His visions were the possibilities of the elements of scientific knowledge to be linked and shared; and in the multimedia communications revolution, individuals would be linked and multiple media would become tools or platforms of individual expression.

His vision was also about the ability to retrieve and display several articles, texts with information, or pictures on one screen along with the possibility of having the capability to write comments, storing the same, and later recalled together. He envisioned people would create links between related articles, mapping the thought process and each user's path, and saving it for others for the experience it. As a result of this vision, we now have Wikipedia that has been realized.

* Douglas Engelbart's vision in his approach to meet human needs:
His vision was intellectual workers sitting seated before the display (then), working stations (now), flying through information space, and exploiting their collective intellectual capacity and utilizing it for solving important problems together in a better and in a way too powerful ways. His vision from a broad perspective was into Human-Computer Interaction (HCI) leading to the augmentation inventing computer mouse, hypertext development, networked computers, and precursors to Graphical User Interfaces (GUI).

His vision thus was, augmenting human intellect and collective intelligence. His vision made him invent a computer mouse. The vision was to augmenting society's collective Intelligence Quotient (IQ)- a special set of capabilities built based on our innate human capabilities, such as sensory, perceptual, cognitive, motor, etc.
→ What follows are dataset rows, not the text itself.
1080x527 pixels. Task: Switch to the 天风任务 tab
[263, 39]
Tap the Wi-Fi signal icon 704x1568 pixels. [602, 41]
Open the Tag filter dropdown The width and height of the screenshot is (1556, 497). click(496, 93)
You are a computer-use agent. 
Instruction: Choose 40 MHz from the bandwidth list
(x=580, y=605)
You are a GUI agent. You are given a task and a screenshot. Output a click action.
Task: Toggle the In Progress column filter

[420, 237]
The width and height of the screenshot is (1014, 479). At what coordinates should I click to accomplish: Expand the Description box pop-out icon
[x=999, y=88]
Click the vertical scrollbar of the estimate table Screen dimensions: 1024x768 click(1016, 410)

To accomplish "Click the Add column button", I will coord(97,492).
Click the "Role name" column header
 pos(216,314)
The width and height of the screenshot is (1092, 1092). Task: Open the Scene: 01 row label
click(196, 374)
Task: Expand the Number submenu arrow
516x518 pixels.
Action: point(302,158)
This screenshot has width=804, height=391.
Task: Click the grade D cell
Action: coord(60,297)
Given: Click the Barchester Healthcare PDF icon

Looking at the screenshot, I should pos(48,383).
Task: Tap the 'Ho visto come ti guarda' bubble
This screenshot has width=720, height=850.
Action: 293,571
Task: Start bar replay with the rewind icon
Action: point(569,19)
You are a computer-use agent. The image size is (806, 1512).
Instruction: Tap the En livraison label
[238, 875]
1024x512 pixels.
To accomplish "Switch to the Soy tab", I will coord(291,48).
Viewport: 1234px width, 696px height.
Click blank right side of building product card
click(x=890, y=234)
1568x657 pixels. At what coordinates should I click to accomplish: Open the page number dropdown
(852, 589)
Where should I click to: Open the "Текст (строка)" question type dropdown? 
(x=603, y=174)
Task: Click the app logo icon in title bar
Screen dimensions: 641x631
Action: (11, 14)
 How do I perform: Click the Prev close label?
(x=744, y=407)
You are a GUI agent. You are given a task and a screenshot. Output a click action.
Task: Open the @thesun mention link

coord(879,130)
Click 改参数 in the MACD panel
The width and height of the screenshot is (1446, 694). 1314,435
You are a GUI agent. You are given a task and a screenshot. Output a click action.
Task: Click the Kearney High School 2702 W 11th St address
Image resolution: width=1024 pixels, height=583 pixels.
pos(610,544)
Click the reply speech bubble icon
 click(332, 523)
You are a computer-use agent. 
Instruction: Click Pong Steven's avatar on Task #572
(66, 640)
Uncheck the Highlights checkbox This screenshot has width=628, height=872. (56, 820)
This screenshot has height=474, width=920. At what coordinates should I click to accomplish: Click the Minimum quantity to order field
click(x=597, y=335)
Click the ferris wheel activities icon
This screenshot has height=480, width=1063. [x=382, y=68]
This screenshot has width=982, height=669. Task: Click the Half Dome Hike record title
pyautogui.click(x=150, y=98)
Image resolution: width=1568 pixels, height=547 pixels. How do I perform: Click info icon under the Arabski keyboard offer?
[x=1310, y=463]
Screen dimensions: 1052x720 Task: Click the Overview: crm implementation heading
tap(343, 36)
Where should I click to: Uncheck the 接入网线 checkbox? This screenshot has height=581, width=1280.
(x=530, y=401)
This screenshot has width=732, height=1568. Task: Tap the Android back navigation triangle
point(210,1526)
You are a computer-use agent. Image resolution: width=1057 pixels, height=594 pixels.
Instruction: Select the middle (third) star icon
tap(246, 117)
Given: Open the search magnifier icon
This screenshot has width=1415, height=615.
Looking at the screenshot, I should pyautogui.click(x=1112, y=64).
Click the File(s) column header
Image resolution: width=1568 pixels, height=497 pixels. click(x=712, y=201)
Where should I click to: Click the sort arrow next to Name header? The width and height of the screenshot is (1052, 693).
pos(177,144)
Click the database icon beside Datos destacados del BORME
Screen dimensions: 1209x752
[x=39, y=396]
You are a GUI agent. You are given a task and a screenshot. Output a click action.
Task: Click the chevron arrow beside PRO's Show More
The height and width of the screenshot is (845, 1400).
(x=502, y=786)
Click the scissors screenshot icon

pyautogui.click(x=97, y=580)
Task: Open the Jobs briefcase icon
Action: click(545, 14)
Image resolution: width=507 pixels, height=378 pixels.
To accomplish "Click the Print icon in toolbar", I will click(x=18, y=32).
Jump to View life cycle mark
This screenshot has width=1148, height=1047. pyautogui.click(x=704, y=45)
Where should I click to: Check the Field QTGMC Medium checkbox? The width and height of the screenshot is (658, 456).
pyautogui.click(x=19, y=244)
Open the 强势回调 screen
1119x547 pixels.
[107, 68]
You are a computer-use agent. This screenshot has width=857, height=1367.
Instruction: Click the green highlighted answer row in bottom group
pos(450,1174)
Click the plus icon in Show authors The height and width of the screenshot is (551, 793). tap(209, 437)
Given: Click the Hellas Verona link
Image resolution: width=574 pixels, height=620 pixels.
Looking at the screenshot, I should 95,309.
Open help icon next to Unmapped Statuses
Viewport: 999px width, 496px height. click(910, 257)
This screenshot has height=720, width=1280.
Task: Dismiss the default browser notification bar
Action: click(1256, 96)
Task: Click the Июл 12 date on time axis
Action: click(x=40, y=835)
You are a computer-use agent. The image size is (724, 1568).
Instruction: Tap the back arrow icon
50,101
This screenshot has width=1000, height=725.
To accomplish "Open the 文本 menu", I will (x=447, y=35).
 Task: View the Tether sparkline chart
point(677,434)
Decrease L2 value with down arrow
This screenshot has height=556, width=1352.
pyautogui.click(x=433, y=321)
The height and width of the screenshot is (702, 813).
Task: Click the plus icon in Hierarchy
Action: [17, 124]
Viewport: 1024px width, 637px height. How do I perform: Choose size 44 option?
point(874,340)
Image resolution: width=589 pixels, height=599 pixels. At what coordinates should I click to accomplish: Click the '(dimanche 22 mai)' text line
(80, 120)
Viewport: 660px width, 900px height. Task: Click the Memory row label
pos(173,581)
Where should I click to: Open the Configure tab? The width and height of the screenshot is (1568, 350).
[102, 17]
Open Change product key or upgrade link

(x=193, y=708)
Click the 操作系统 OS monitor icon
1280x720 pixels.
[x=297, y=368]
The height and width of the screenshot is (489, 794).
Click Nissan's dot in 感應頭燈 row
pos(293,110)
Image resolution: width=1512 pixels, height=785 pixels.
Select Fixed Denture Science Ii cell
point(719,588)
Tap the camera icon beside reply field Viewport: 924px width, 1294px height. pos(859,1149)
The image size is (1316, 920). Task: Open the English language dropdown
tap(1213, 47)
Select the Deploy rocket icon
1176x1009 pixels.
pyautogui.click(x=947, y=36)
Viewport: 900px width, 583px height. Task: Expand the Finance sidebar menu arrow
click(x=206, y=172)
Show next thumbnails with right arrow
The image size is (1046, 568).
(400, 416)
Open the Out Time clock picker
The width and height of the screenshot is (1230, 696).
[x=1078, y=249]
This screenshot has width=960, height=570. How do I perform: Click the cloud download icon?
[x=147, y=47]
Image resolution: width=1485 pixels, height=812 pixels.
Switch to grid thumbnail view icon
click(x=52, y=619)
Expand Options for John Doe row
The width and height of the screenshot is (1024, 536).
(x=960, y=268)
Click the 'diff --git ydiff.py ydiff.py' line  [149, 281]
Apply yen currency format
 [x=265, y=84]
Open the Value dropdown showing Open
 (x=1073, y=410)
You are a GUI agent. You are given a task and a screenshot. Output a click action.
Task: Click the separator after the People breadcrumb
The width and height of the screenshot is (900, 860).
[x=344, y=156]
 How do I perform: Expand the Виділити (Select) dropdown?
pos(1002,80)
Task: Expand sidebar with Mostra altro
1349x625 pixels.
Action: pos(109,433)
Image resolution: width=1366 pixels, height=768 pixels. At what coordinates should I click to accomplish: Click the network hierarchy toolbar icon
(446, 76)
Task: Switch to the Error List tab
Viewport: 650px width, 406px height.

The vision was augmenting these basic human capabilities with training, enculturation, etc., to use them in coordinated systems built with tools and artifacts, and the Human System with vocabulary, conventions, roles, organizational structures, values, paradigms, rules of conduct, methods of cooperation, education, etc.

Thus, the overall vision was to make us capable of developing an Augmentation System with the Tool and Human Systems, both working together from the operational use perspective.

All three inventors, computer engineers, and computer scientists worked on and had a vision in the computer science field, especially in computation, Information Technology (IT) devices or peripherals, IT systems, and "data".